Un soir, alerté par les faes, ael sauve Virgile, un changelin junkie qui voulait en finir en se jetant dans la Seine. Mal en a pris au jeune drogué. Medb lui a soutiré un pacte : elle compte sur lui pour découvrir qui enlève ses chevaliers. Son ultimatum écoulé, ce sera « winter is coming » sur Paris.
Mais pour Virgile, continuer de vivre est compliqué : son oncle, Bruno, est le parrain à la tête du plus grand trafic de drogue, et Paul, son second, ne cille pas quand son parent le passe régulièrement à tabac.
Les deux cabossés de la vie vont devoir s’apprivoiser et mener l’enquête ensemble.



On avait déjà affaire dans « La Chasse Fantôme » à un héros en fauteuil roulant. Dans son second roman fantastique, Hermine Lefebvre nous propose cette fois un duo qui met en valeur les minorités souvent invisibilisés.
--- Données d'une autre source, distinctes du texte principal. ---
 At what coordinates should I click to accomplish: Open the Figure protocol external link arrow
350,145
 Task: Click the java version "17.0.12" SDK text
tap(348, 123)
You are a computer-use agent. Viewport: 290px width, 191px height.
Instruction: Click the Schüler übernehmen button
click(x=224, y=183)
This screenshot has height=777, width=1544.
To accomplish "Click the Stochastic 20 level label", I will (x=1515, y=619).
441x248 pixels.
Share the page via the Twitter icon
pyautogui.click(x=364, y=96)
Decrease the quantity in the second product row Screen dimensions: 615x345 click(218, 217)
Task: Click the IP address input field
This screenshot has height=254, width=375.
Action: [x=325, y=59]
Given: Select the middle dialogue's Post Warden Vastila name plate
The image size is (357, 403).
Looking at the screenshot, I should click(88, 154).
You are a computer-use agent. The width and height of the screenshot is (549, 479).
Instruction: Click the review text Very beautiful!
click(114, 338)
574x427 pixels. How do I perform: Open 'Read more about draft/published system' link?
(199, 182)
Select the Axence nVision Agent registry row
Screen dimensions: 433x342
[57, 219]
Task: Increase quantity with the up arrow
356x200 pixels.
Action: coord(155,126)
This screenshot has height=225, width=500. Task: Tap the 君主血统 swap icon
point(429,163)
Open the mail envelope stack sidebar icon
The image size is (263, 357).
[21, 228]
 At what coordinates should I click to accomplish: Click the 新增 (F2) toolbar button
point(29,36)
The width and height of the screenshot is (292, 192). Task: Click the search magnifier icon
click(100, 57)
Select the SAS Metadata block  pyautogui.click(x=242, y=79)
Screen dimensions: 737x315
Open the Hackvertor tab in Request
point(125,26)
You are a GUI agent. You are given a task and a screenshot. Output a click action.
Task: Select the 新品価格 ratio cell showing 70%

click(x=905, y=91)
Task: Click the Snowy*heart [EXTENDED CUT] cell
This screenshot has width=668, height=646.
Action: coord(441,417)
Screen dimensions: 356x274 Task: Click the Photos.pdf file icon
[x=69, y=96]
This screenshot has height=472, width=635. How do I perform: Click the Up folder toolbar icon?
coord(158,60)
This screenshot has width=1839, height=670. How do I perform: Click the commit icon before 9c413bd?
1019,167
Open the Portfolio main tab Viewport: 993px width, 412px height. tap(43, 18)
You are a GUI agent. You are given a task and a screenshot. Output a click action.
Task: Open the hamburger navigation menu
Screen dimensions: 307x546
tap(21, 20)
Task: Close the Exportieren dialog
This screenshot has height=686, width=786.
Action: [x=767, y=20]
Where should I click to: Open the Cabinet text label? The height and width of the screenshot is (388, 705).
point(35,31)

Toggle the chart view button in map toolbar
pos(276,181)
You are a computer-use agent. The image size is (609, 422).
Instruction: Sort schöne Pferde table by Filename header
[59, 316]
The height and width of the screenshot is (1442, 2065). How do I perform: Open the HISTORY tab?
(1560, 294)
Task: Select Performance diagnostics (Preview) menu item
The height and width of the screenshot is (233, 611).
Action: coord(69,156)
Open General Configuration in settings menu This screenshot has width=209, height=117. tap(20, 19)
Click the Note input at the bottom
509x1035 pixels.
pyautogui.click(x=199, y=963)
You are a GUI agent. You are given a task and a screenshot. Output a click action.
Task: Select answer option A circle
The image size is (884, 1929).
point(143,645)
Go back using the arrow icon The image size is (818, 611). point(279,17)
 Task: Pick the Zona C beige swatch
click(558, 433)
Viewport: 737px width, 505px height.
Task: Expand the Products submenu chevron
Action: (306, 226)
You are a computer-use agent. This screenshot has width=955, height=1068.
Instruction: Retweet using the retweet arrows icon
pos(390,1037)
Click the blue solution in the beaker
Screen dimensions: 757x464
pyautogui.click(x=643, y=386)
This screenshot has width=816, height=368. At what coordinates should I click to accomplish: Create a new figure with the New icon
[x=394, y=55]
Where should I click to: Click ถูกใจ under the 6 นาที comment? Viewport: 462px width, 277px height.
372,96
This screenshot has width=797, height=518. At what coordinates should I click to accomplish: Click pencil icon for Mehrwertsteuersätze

Je ne m’étendrais pas sur le trigger warning en début d’ouvrage, si ce n’est pour le trouver redondant avec les notes du premier chapitre qui réexpliquent la non-binarité, l’usage des pronoms adaptés et l’intersexualité. Je ne suis pas à la pointe de ces combats, mais en temps que lecteur « qui prononce les mots dans sa tête » je ne peux que préférer “iel” à l’“ael” avec lequel il faudra faire au fil des 400 pages d’un roman très sombre et haletant.

Au contraire, il était bon de prévenir que cela allait parler de drogue et de suicide, car pour le coup, dans une narration interne très bien maîtrisée, au présent, on suit un Virgile esclave de son addiction, au bout du rouleau, détesté par son oncle qui lui reproche la mort de sa mère... battu, traumatisé, conditionné à se dévaloriser en permanence, jusque dans sa difficulté à maitriser sa télékinésie, son seul don qui lui donne un quelconque intérêt aux yeux du caïd... Les chapitres de Virgile sont nerveux, à bout de souffle, remplis de tristesse, de dépression et de colère. Son suicide raté, le pacte de Medb, la gentillesse désintéressée de Camille qui l’a tiré de l’eau, tout cela le met encore plus hors de lui. Alors si on rajoute le manque de drogue, puis la conscience qu’il n’a, qu’il n’aura pas la force d’arrêter... Avec Virgile, quasi jusqu’aux dernières lignes, on n’imagine pas de happy end ni de rédemption possible, et c’est une des forces du roman.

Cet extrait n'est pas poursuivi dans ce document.